• [TO BE DONE]
Copy out the items below with every "GUI agent" swapped for "interface agent", keeping everything else the same.

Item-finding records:
☆ ☆ ☆ ☆ ☆

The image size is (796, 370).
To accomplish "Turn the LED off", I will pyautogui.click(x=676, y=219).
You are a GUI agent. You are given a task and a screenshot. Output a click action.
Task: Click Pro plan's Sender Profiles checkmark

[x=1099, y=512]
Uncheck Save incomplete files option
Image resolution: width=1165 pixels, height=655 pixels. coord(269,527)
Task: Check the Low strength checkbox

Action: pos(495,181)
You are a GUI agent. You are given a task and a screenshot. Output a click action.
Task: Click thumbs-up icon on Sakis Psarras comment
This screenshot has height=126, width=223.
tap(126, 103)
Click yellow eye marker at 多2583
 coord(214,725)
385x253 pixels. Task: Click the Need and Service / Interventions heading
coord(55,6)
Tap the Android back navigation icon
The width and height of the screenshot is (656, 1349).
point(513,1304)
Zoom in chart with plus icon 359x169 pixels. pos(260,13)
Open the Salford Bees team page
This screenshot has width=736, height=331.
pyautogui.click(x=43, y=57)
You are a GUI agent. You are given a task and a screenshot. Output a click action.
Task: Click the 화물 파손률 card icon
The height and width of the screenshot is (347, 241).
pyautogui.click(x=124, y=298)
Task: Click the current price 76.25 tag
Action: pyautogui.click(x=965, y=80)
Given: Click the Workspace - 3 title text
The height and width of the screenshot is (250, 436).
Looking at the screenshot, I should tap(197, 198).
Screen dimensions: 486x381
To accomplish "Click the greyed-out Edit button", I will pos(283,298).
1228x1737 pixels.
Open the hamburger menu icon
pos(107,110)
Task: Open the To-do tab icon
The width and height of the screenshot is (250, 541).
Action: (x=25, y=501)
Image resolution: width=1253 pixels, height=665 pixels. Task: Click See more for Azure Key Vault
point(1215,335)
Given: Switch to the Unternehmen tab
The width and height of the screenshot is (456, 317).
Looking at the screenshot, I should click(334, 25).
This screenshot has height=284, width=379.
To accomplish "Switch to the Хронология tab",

☆ ☆ ☆ ☆ ☆

• [WRITTEN REPLY]
The image size is (796, 370).
To accomplish "Turn the LED off", I will pyautogui.click(x=676, y=219).
You are a interface agent. You are given a task and a screenshot. Output a click action.
Task: Click Pro plan's Sender Profiles checkmark

[x=1099, y=512]
Uncheck Save incomplete files option
Image resolution: width=1165 pixels, height=655 pixels. coord(269,527)
Task: Check the Low strength checkbox

Action: pos(495,181)
You are a interface agent. You are given a task and a screenshot. Output a click action.
Task: Click thumbs-up icon on Sakis Psarras comment
This screenshot has height=126, width=223.
tap(126, 103)
Click yellow eye marker at 多2583
 coord(214,725)
385x253 pixels. Task: Click the Need and Service / Interventions heading
coord(55,6)
Tap the Android back navigation icon
The width and height of the screenshot is (656, 1349).
point(513,1304)
Zoom in chart with plus icon 359x169 pixels. pos(260,13)
Open the Salford Bees team page
This screenshot has width=736, height=331.
pyautogui.click(x=43, y=57)
You are a interface agent. You are given a task and a screenshot. Output a click action.
Task: Click the 화물 파손률 card icon
The height and width of the screenshot is (347, 241).
pyautogui.click(x=124, y=298)
Task: Click the current price 76.25 tag
Action: pyautogui.click(x=965, y=80)
Given: Click the Workspace - 3 title text
The height and width of the screenshot is (250, 436).
Looking at the screenshot, I should tap(197, 198).
Screen dimensions: 486x381
To accomplish "Click the greyed-out Edit button", I will pos(283,298).
1228x1737 pixels.
Open the hamburger menu icon
pos(107,110)
Task: Open the To-do tab icon
The width and height of the screenshot is (250, 541).
Action: (x=25, y=501)
Image resolution: width=1253 pixels, height=665 pixels. Task: Click See more for Azure Key Vault
point(1215,335)
Given: Switch to the Unternehmen tab
The width and height of the screenshot is (456, 317).
Looking at the screenshot, I should click(334, 25).
This screenshot has height=284, width=379.
To accomplish "Switch to the Хронология tab",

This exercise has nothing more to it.